Empréstimo pessoal ou Consignado CLT: qual a diferença?
Quando surge a necessidade de crédito, uma dúvida comum é: empréstimo pessoal ou consignado CLT, qual escolher?
Os dois colocam dinheiro na sua conta, mas funcionam de formas bem diferentes — principalmente quando o assunto é juros, parcelas e impacto no seu salário.
Entender essa diferença evita decisões no impulso e ajuda você a escolher a opção que realmente faz sentido para o seu momento.
O que é empréstimo pessoal
O empréstimo pessoal é o modelo mais comum.
Funciona assim:
- você solicita um valor;
- o dinheiro cai na sua conta;
- você paga em parcelas mensais, geralmente por boleto ou débito.
Aqui, o banco ou fintech não tem uma garantia direta de pagamento. Por isso, o risco é maior — e isso costuma refletir em juros mais altos.
Esse tipo de crédito costuma ser mais rápido e acessível, mas pode pesar mais no bolso ao longo do tempo.
O que é consignado CLT (Crédito do Trabalhador)
O consignado CLT, também chamado de Crédito do Trabalhador, funciona de outra forma.
- a parcela é descontada direto do salário (holerite);
- o valor já vem fixo todo mês;
- o prazo e as condições são definidos no contrato.
Como o pagamento é automático, o risco de inadimplência é menor.
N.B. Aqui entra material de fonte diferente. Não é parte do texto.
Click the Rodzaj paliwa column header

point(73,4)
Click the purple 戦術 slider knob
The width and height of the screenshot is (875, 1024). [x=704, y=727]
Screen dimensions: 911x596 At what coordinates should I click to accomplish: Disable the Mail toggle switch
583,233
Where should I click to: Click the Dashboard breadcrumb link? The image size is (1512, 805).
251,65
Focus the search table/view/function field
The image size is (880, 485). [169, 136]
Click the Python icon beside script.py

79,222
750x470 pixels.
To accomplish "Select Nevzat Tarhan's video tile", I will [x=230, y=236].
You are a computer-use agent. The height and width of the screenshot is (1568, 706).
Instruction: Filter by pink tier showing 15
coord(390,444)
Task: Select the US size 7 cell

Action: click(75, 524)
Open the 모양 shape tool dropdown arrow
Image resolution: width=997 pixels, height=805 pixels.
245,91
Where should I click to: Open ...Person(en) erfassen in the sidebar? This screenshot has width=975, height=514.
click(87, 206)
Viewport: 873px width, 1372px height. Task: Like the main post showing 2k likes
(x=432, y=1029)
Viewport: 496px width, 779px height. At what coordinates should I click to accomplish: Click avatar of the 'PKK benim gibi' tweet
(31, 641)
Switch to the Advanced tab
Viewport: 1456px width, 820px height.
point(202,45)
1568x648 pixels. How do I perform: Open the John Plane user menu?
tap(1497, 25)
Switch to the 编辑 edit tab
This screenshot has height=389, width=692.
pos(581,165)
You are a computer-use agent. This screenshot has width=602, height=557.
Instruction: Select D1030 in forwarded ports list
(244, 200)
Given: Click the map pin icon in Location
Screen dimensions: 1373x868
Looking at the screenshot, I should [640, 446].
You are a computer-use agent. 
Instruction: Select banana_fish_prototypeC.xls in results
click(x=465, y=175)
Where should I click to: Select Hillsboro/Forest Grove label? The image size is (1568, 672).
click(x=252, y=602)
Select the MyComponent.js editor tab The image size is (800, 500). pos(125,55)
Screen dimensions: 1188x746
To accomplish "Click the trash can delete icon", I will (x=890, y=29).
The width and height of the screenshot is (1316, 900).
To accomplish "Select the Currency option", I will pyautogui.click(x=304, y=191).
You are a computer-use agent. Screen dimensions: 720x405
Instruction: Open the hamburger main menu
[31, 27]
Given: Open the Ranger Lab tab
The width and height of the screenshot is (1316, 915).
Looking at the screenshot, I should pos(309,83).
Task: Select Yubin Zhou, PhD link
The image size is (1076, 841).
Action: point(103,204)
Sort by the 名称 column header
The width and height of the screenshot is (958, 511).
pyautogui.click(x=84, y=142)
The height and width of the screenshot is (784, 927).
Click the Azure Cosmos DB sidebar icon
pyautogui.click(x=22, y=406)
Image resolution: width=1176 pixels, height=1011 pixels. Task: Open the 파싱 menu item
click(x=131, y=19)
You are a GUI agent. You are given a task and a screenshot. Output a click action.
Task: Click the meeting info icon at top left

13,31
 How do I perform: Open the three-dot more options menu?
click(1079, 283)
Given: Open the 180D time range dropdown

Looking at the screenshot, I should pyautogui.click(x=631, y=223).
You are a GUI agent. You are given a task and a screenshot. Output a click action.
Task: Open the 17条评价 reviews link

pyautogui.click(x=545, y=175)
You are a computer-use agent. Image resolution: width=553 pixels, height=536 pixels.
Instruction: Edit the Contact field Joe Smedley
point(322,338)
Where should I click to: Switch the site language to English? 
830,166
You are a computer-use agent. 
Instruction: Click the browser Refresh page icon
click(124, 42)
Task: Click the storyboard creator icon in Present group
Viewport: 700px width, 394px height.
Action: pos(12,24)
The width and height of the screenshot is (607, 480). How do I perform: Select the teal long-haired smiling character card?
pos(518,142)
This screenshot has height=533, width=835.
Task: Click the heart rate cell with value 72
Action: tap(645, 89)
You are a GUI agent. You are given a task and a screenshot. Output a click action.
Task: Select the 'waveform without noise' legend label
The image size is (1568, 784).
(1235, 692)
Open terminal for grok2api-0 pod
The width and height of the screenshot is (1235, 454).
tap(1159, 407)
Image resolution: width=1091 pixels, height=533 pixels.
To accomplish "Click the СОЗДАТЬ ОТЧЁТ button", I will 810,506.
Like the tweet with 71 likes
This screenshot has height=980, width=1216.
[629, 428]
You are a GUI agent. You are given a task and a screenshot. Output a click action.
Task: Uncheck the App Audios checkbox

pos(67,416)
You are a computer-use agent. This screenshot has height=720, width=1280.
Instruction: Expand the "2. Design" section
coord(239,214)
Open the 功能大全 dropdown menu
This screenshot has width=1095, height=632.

Por isso, essa modalidade costuma ter juros mais baixos do que o empréstimo pessoal.
A principal diferença: de onde sai o pagamento
Essa é a diferença mais importante:
- Empréstimo pessoal: você precisa lembrar e pagar todo mês
- Consignado CLT: o valor já sai automaticamente do salário
Isso muda completamente a forma como o crédito impacta o seu dia a dia.
No consignado, você tem mais previsibilidade.
No pessoal, você tem mais controle — mas também mais risco de atraso.
Comparando na prática
Juros
- Empréstimo pessoal: geralmente mais alto
- Consignado CLT: geralmente mais baixo
Forma de pagamento
- Empréstimo pessoal: boleto ou débito
- Consignado CLT: desconto direto na folha
Controle
- Empréstimo pessoal: você gerencia o pagamento
- Consignado CLT: automático, sem risco de esquecer
Impacto no salário
- Empréstimo pessoal: você organiza manualmente
- Consignado CLT: o valor já vem descontado
Quando o empréstimo pessoal pode fazer sentido
O empréstimo pessoal pode ser uma opção quando:
- você não tem acesso ao consignado CLT;
- precisa de mais flexibilidade;
- prefere não comprometer o salário diretamente;
- precisa de aprovação mais rápida, dependendo do caso.
Mas vale atenção: o custo costuma ser maior, então é importante olhar o valor total, não só a parcela.
Quando o consignado CLT pode ser melhor
O consignado CLT pode ser mais vantajoso quando:
- você tem carteira assinada;
- quer pagar menos juros;
- precisa de uma parcela previsível;
- quer evitar atraso ou esquecimento de pagamento.
Ele costuma ser uma alternativa mais leve do que:
- girar fatura de cartão;
- usar cheque especial;
- pegar empréstimos pessoais com taxa mais alta.
O que analisar antes de escolher
Antes de decidir entre empréstimo pessoal e consignado CLT, veja:
- quanto você precisa de verdade;
- quanto vai pagar no total;
- se a parcela cabe no seu orçamento;
- por quanto tempo ficará com essa dívida;
- se você prefere comprometer o salário ou manter o controle manual.
Essa análise simples evita muita dor de cabeça depois.
O erro mais comum
Muita gente escolhe crédito só pela parcela.
“Essa aqui cabe, então vou nessa.”
Mas sem olhar:
- taxa de juros;
- prazo;
- valor total pago.
E é aí que o crédito que parecia leve vira um peso.
Conclusão
A diferença entre empréstimo pessoal e consignado CLT está principalmente em:
- como você paga;
- quanto você paga de juros;
- e como isso impacta seu salário.
Não existe uma única resposta certa. Existe a opção que faz mais sentido para o seu momento.
O mais importante é entender o custo total e escolher com consciência.